(Passage à lire):
La Forme de l'eau est l'histoire d'une femme muette qui tombe amoureuse d'une étrange créature aquatique. Alexandre Desplat se souvient de sa réaction quand il a découvert les images du film à Los Angeles : "La caméra était fluide. C'est magique pour la musique." Il développe : "On a commencé à parler des vagues, des instruments. On a enregistré avec 12 flûtes, ce qui crée la structure étrange du film." Guillermo del Toro ajoute que "la musique est la voix des personnages muets", Elisa et la créature. Pour permettre aux spectateurs de mesurer "l'effet Desplat", l'animateur lance ensuite deux extraits de La Forme de l'eau, l'un sans musique et l'autre avec. Une comparaison probante tant sa composition donne un supplément d'âme à la scène.
Les deux hommes ont ensuite collaboré sur le film d'animation Pinocchio sorti sur Netflix en 2022. L'épidémie de Covid les a contraints à travailler différemment, le réalisateur demandant au compositeur d'écrire toutes les musiques à l'avance, en enregistrant les voix à distance. L'émouvante chanson du petit pantin de bois, Ciao papa, résonne alors dans la salle.

(Exercices à traiter):
1. D'après le passage, combien de flûtes ont servi à l'enregistrement de la musique de La Forme de l'eau ?
2. Selon le passage, dans quel but l'animateur diffuse-t-il deux extraits de La Forme de l'eau, l'un sans musique et l'autre avec ?
Ces données proviennent d'une source distincte.

(Extraits du jeu de données):

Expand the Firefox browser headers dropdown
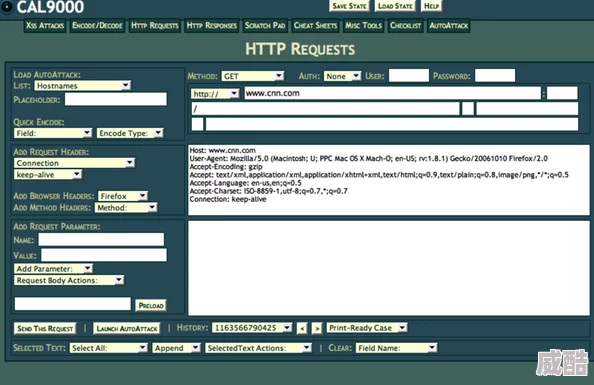594x385 pixels. pyautogui.click(x=122, y=196)
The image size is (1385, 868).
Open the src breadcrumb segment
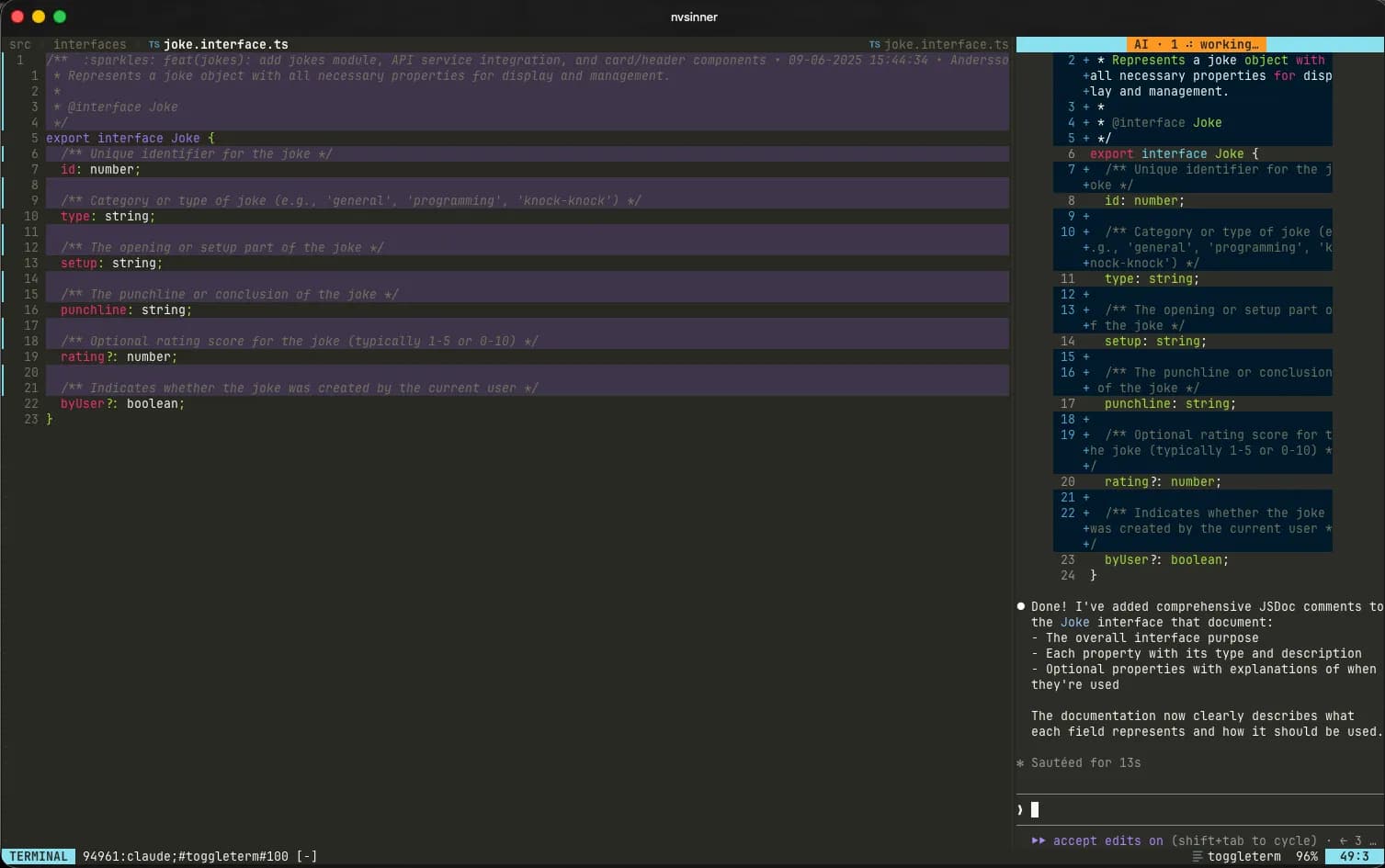pyautogui.click(x=20, y=44)
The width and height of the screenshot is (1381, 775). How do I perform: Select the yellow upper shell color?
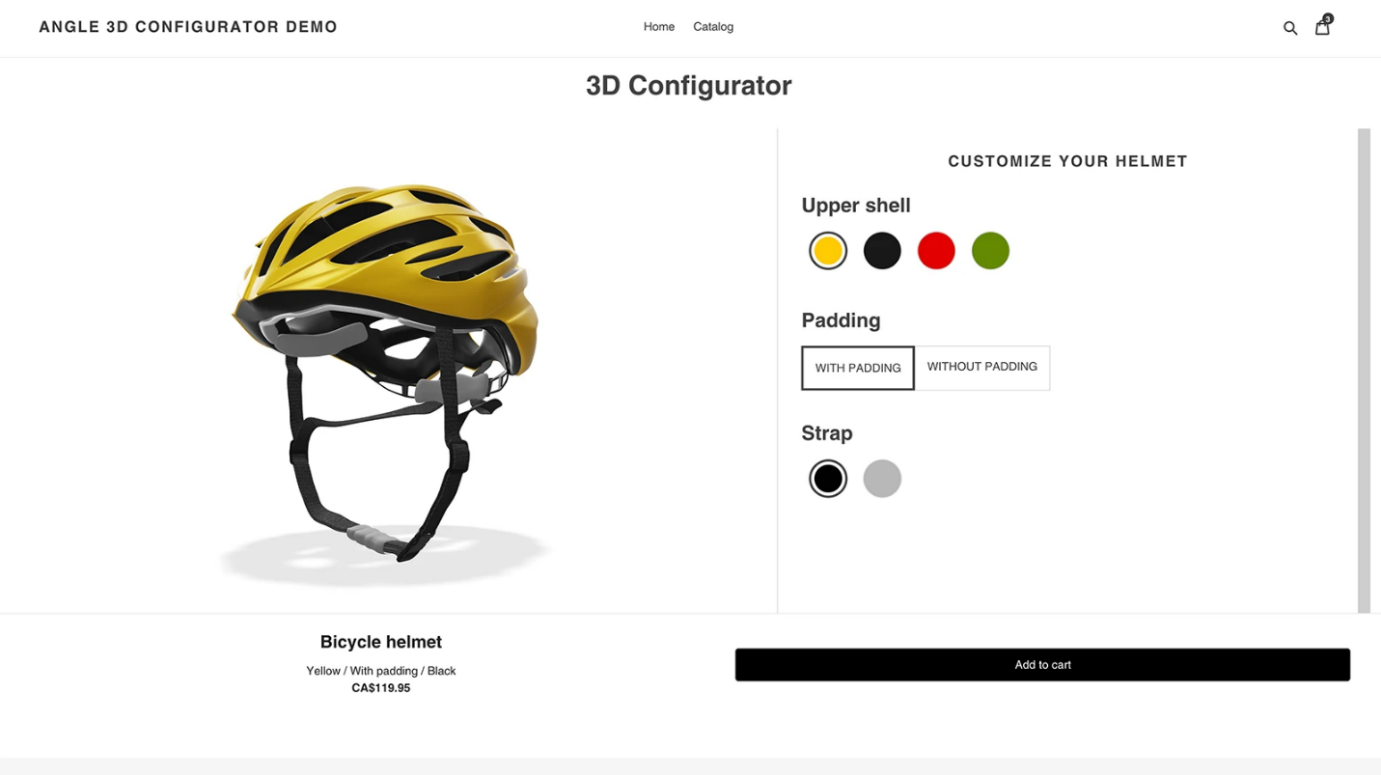(828, 251)
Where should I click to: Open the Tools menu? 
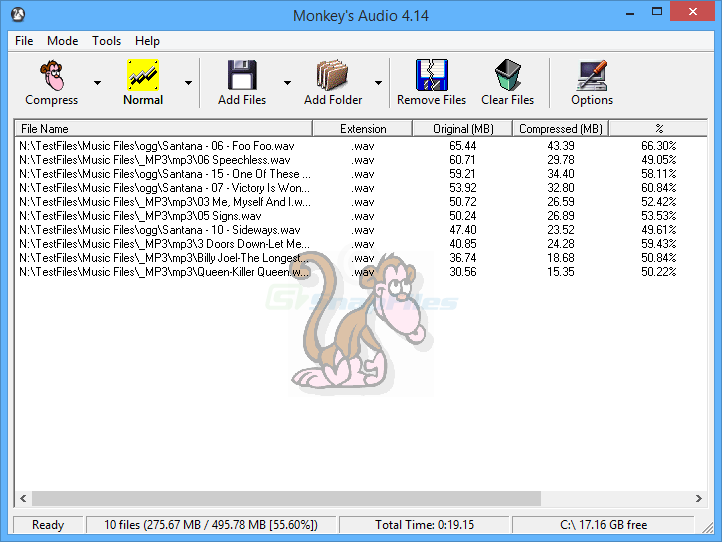tap(106, 41)
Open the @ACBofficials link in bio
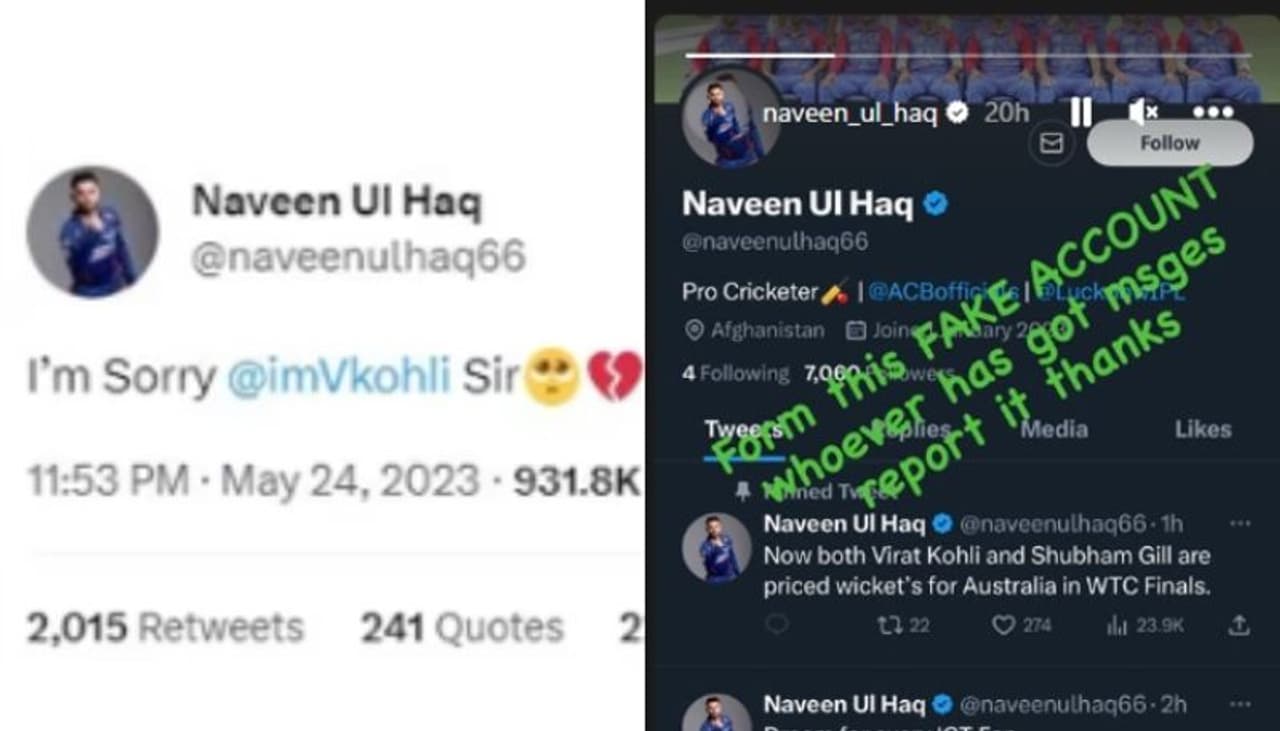This screenshot has width=1280, height=731. pyautogui.click(x=942, y=292)
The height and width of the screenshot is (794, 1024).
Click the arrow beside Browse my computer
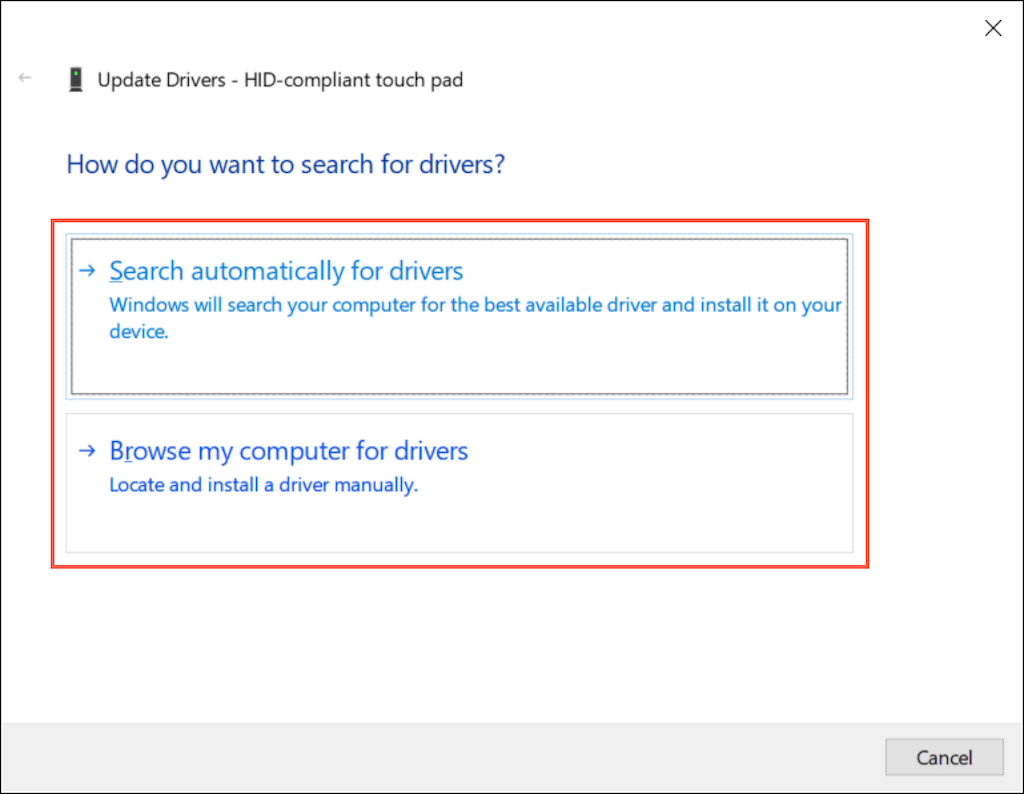(89, 451)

(Réponses par exercice):
1. Douze flûtes.

2. Il les diffuse pour permettre aux spectateurs de mesurer « l'effet Desplat ».